The combined effect of titanium dioxide and silver oxide on the in situ formation of biphasic calcium phosphate ceramics was investigated. Titania (5-20 mol%) was mixed with pure hydroxyapatite (HA) or HA containing Ag2O (10-20 mol%) and was heated to 900 degrees C for 12 h. The sintered samples were found to contain tricalcium phosphate (beta-TCP) and other phases along with HA depending upon the amount as well as the type of the additives used as evidenced by X-ray powder diffraction (XRD) and fourier transform infrared (FT-IR) spectroscopic studies. Enhanced TCP formation with reduced impurity phases was observed with TiO2-Ag2O addition. In vitro solubility study in phosphate buffer at physiological conditions shows the resorbable nature of these materials. A functionally graded material (FGM) structure was formed by spreading TiO2-Ag2O mixture on the surface of the HA green compact and heating at 900 degrees C. The FGM shows gradient structure of TCP and HA from the surface to the interior of the pellet in addition to titania and silver phases.
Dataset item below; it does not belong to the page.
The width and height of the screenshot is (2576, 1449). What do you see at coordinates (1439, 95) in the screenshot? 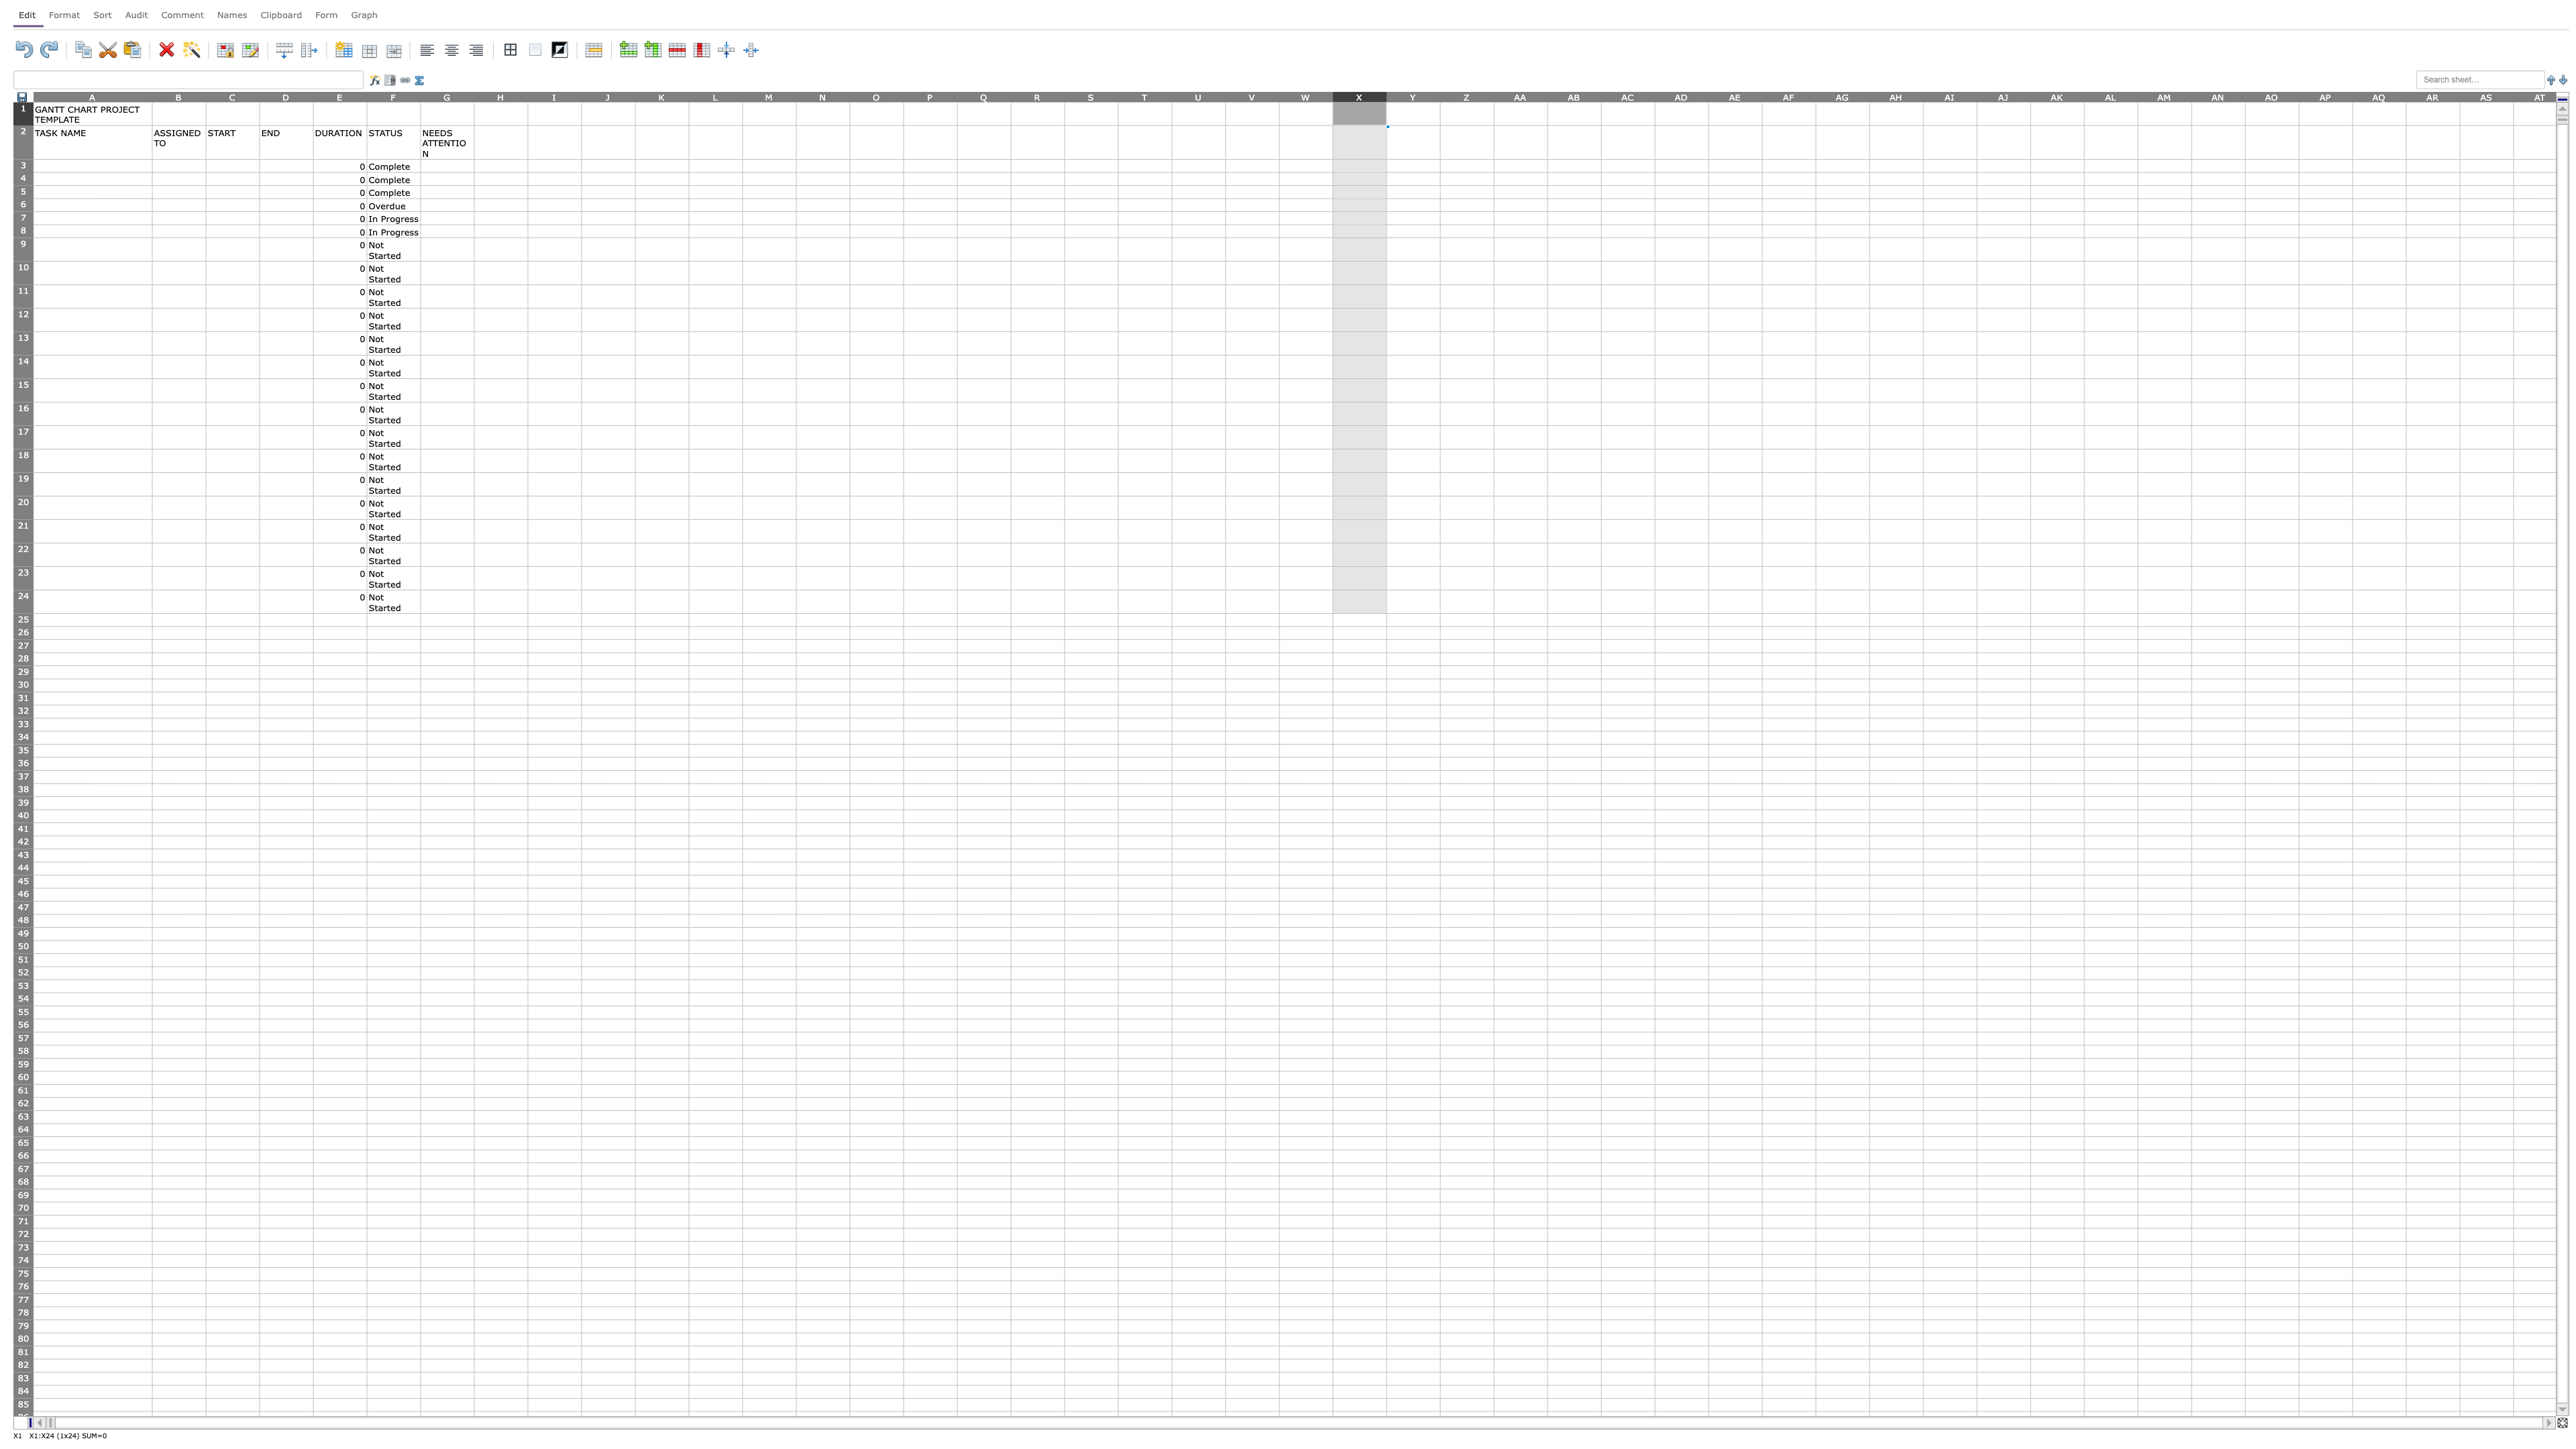
I see `the width adjustment handle for column Y` at bounding box center [1439, 95].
Friction stir processing of magnesium-nanohydroxyapatite composites with controlled in vitro degradation behavior.

Nano-hydroxyapatite (nHA) reinforced magnesium composite (Mg-nHA) was fabricated by friction stir processing (FSP). The effect of smaller grain size and the presence of nHA particles on controlling the degradation of magnesium were investigated. Grain refinement from 1500μm to ≈3.5μm was observed after FSP. In vitro bioactivity studies by immersing the samples in supersaturated simulated body fluid (SBF 5×) indicate that the increased hydrophilicity and pronounced biomineralization are due to grain refinement and the presence of nHA in the composite respectively. Electrochemical test to assess the corrosion behavior also clearly showed the improved corrosion resistance due to grain refinement and enhanced biomineralization. Using MTT colorimetric assay, cytotoxicity study of the samples with rat skeletal muscle (L6) cells indicate marginal increase in cell viability of the FSP-Mg-nHA sample. The composite also showed good cell adhesion.
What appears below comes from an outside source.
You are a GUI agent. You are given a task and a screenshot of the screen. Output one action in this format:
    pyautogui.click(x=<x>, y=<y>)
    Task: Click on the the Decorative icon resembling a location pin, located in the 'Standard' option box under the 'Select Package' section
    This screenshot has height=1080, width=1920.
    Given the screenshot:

Synthesis and characterization of nanocrystalline apatites from eggshells at different Ca/P ratios.

Nanocrystalline apatites with different Ca/P ratios were synthesized using eggshell as a calcium source by microwave processing. The apatites were found to have a minor amount of Mg, Sr, Si and Na ions inherited from the eggshells. The presence of several foreign ions results in a perturbed lattice structure indicated by an increase in lattice constants and shift in vibrational frequencies of the functional groups. The apatites were heat treated to investigate the influence of foreign ions on thermal stability. The minor amounts of ions do not affect the thermal stability. The differences in thermal behaviour of these apatites were due to the presence of HPO(2-)(4) ions only and not due to other ions because of their low content.
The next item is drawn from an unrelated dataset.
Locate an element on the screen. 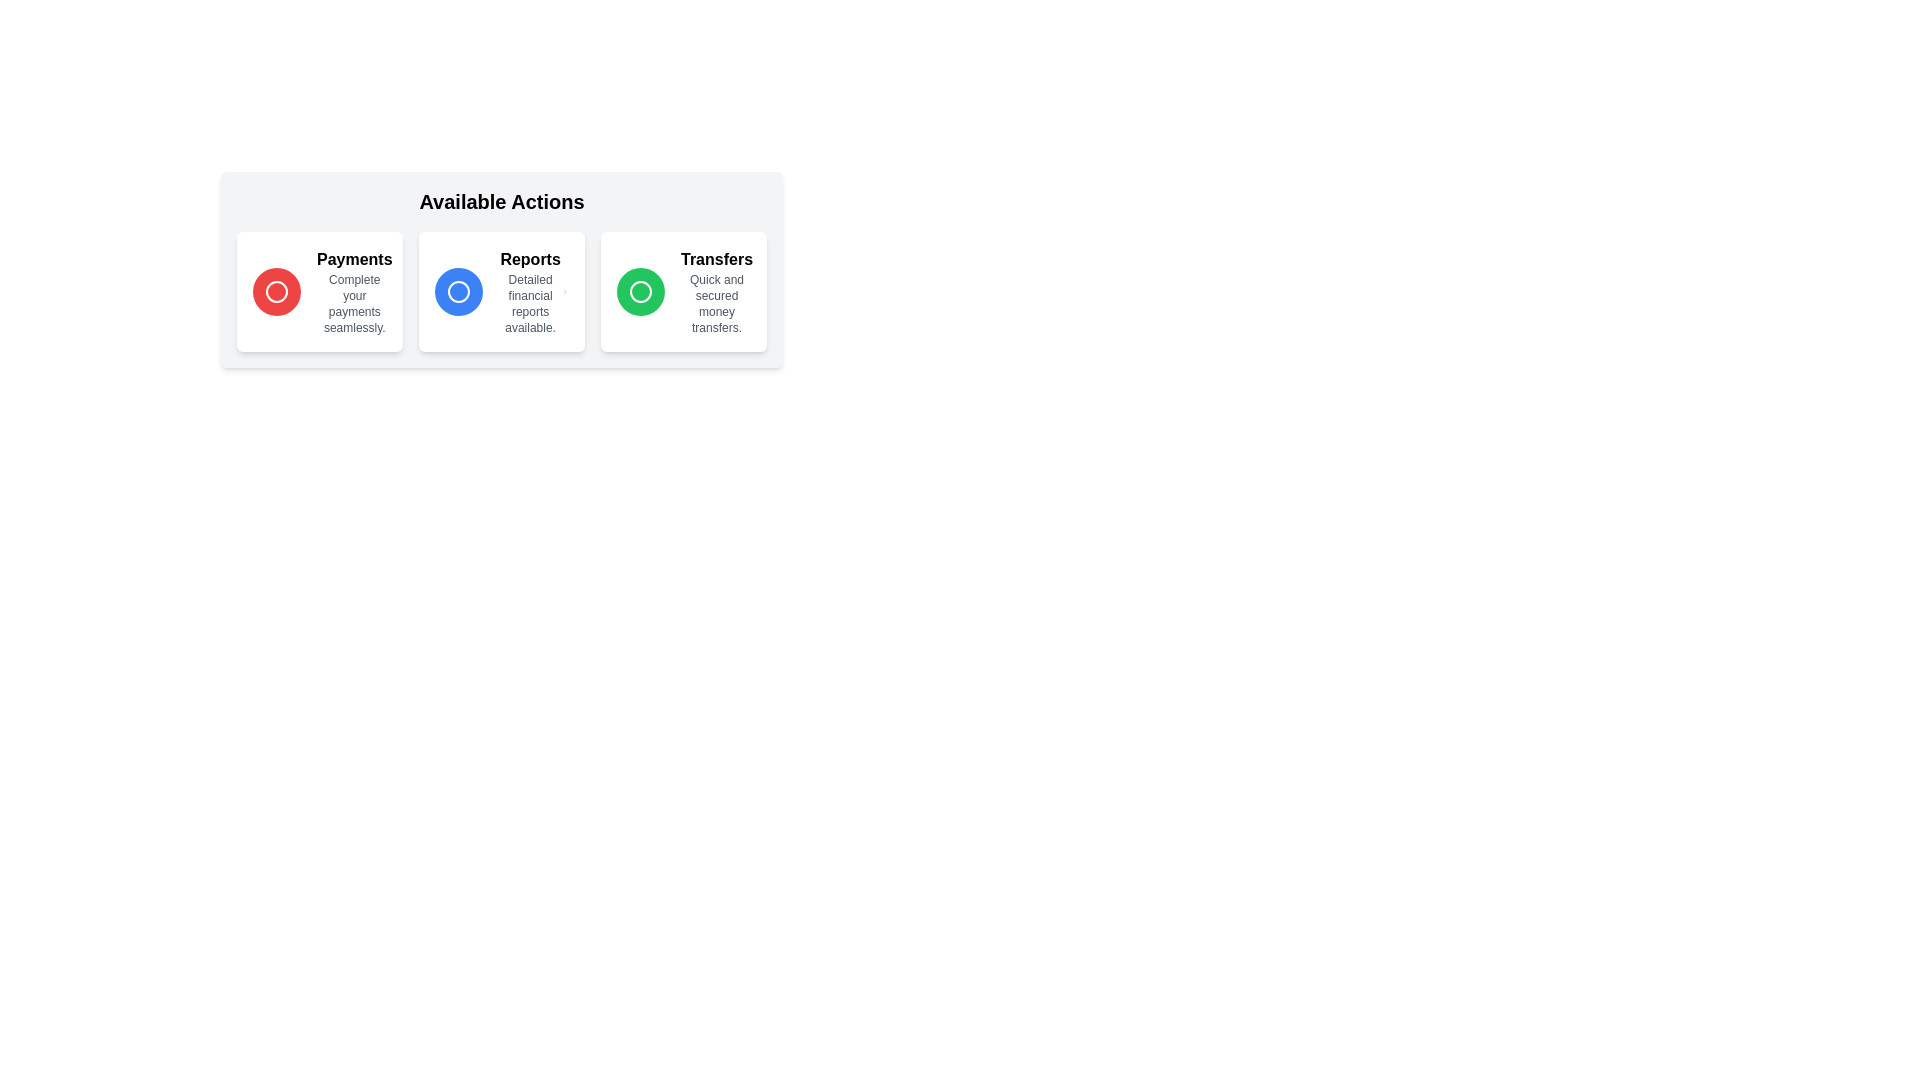 The image size is (1920, 1080). the descriptive text label for the feature or action related to transfers, located in the rightmost card of three under the title 'Available Actions' is located at coordinates (716, 292).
Role of biomineralization on the degradation of fine grained AZ31 magnesium alloy processed by groove pressing

Groove pressing (GP) has been successfully adopted to achieve fine grain size up to 7 μm in AZ31 magnesium alloy with an initial grain size of 55 μm. The effect of microstructural evolution and surface features on wettability, corrosion resistance, bioactivity and cell adhesion were investigated with an emphasis to study the influence of deposited phases when the samples were immersed in simulated body fluid (SBF 5×). The role of microstructure was also evaluated without any surface treatments or coatings on the material. GPed samples exhibit improved hydrophilicity compared to the annealed sample. After immersion in SBF, specimens were characterized using scanning electron microscopy (SEM), energy dispersive X-ray (EDAX) analysis and X-ray diffraction (XRD) methods. More amount of white precipitates composed of hydroxyapatite and magnesium phosphate along with magnesium hydroxide was observed on the surfaces of groove pressed specimens as compared to the annealed specimens with an increase in immersion time in SBF. Corrosion behavior of the samples estimated using potentiodynamic polarization curves indicate good corrosion resistance for GPed samples before and after immersion in SBF. The MTT assay using rat skeletal muscle (L6) cells revealed that both the processed and unprocessed samples are nontoxic and cell adhesion was promising for GPed sample.